Source data:
* * * *

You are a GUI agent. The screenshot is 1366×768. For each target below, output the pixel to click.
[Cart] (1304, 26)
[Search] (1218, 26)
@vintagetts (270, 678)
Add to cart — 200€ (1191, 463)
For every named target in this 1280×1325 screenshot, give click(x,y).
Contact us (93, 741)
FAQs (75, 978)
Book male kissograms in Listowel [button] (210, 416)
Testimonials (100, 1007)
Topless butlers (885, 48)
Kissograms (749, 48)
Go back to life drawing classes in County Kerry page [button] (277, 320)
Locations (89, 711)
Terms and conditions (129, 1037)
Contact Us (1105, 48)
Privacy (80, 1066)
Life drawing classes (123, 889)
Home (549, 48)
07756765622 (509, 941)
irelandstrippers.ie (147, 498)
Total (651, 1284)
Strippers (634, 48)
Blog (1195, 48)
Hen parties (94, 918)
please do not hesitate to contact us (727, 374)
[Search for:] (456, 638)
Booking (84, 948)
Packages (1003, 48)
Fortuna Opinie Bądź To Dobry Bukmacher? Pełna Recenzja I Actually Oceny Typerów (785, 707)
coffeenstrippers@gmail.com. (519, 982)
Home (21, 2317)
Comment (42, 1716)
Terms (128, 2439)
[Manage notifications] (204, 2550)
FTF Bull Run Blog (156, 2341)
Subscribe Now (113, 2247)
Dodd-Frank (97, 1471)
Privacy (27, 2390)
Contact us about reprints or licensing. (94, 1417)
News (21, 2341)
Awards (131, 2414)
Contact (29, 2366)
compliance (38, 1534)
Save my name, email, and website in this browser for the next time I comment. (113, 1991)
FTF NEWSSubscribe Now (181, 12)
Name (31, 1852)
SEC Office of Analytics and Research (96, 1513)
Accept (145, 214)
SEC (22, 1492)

* * * *

Task directions:
Extract each record, keeping it identical to the original.

Solved problem:
You are a GUI agent. The screenshot is 1366×768. For each target below, output the pixel to click.
[Cart] (1304, 26)
[Search] (1218, 26)
@vintagetts (270, 678)
Add to cart — 200€ (1191, 463)
For every named target in this 1280×1325 screenshot, give click(x,y).
Contact us (93, 741)
FAQs (75, 978)
Book male kissograms in Listowel [button] (210, 416)
Testimonials (100, 1007)
Topless butlers (885, 48)
Kissograms (749, 48)
Go back to life drawing classes in County Kerry page [button] (277, 320)
Locations (89, 711)
Terms and conditions (129, 1037)
Contact Us (1105, 48)
Privacy (80, 1066)
Life drawing classes (123, 889)
Home (549, 48)
07756765622 (509, 941)
irelandstrippers.ie (147, 498)
Total (651, 1284)
Strippers (634, 48)
Blog (1195, 48)
Hen parties (94, 918)
please do not hesitate to contact us (727, 374)
[Search for:] (456, 638)
Booking (84, 948)
Packages (1003, 48)
Fortuna Opinie Bądź To Dobry Bukmacher? Pełna Recenzja I Actually Oceny Typerów (785, 707)
coffeenstrippers@gmail.com. (519, 982)
Home (21, 2317)
Comment (42, 1716)
Terms (128, 2439)
[Manage notifications] (204, 2550)
FTF Bull Run Blog (156, 2341)
Subscribe Now (113, 2247)
Dodd-Frank (97, 1471)
Privacy (27, 2390)
Contact us about reprints or licensing. (94, 1417)
News (21, 2341)
Awards (131, 2414)
Contact (29, 2366)
compliance (38, 1534)
Save my name, email, and website in this browser for the next time I comment. (113, 1991)
FTF NEWSSubscribe Now (181, 12)
Name (31, 1852)
SEC Office of Analytics and Research (96, 1513)
Accept (145, 214)
SEC (22, 1492)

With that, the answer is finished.